Saturday, 23 de November de 2024 ISSN 1519-7670 - Ano 24 - nº 1315

Política, noticiário político, crítica política e crítica de mídia: inseparáveis

Hoje é um daqueles dias em que o difícil para um comentarista da mídia e da política não é achar assunto – é escolher os assuntos que dão mais leite e escolher por onde começar. Antes assim.

1. A ingerência do presidente na CPI [para dar sequência à nota de ontem “O que ele diz e o que ele faz”]

Pareceu certo, como costuma dar, quando se destampa a caneta que assina a liberação de verbas parlamentares, nomeações para cargos de confiança e o que mais servir para sensibilizar a consciência cívica dos políticos.

Por una cabeza, como diz o tango, o governo imaginou que tinha conseguido impedir a prorrogação da CPI dos Correios até 11 de abril do ano reeleitoral de 2006. Sessenta e quatro signatários do requerimento tiraram o time. Aliás, pode-se apostar sem susto que muitos deles só haviam assinado o pedido para depois desassinar. Isso se chama, como todo mundo sabe, criar dificuldades para vender facilidades. A oposição arrumou novas firmas. Ficou faltando uma. Na recontagem, no fim da manhã de hoje, verificou-se não ficou faltando nada.

Antes dessa reviravolta, a operação-apaga tinha feito uma vítima na mídia: o (bom) jornal Valor Econômico – que fecha mais cedo do que a concorrência. Por isso, sem condições operacionais de esperar para ver se a carruagem iria ou não virar abóbora na meia-noite fatal, cometeu a temeridade de abrir a seção política com a manchetona “CPI deve ser prorrogada até abril de 2006”, abaixo do antetítulo “Apesar de manobra para ganhar tempo, governo fracassa na tentativa de retirar assinaturas de requerimento”. Atirou no que viu, acertou no que não viu.

▶ _Dados registrados_
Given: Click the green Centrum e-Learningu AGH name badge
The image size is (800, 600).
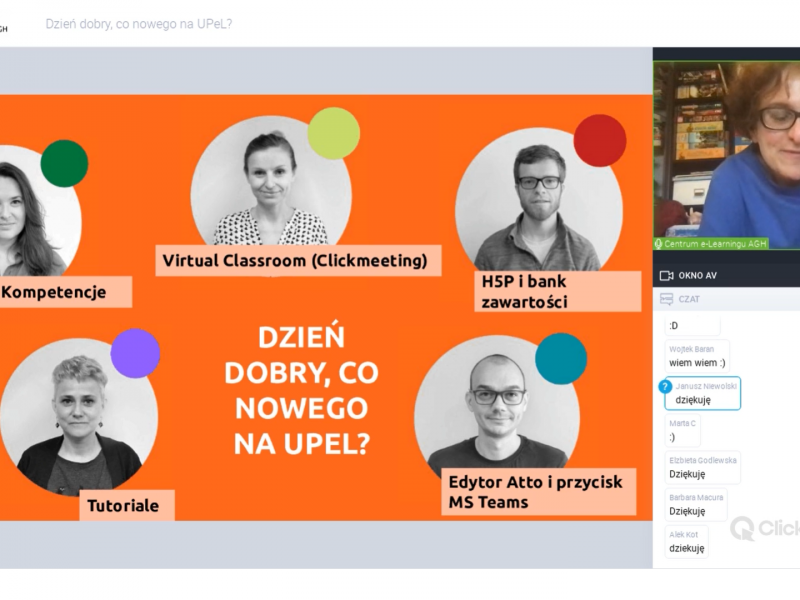Looking at the screenshot, I should pos(710,243).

▶ _Objetivo do exercício_
Reproduza fielmente o trecho do texto sobre a CPI dos Correios que vai de "1. A ingerência" até "ficou faltando nada.". Baseie-se somente no texto sobre a CPI dos Correios, sem recorrer à listagem.

▶ _Resultado obtido_
1. A ingerência do presidente na CPI [para dar sequência à nota de ontem “O que ele diz e o que ele faz”]

Pareceu certo, como costuma dar, quando se destampa a caneta que assina a liberação de verbas parlamentares, nomeações para cargos de confiança e o que mais servir para sensibilizar a consciência cívica dos políticos.

Por una cabeza, como diz o tango, o governo imaginou que tinha conseguido impedir a prorrogação da CPI dos Correios até 11 de abril do ano reeleitoral de 2006. Sessenta e quatro signatários do requerimento tiraram o time. Aliás, pode-se apostar sem susto que muitos deles só haviam assinado o pedido para depois desassinar. Isso se chama, como todo mundo sabe, criar dificuldades para vender facilidades. A oposição arrumou novas firmas. Ficou faltando uma. Na recontagem, no fim da manhã de hoje, verificou-se não ficou faltando nada.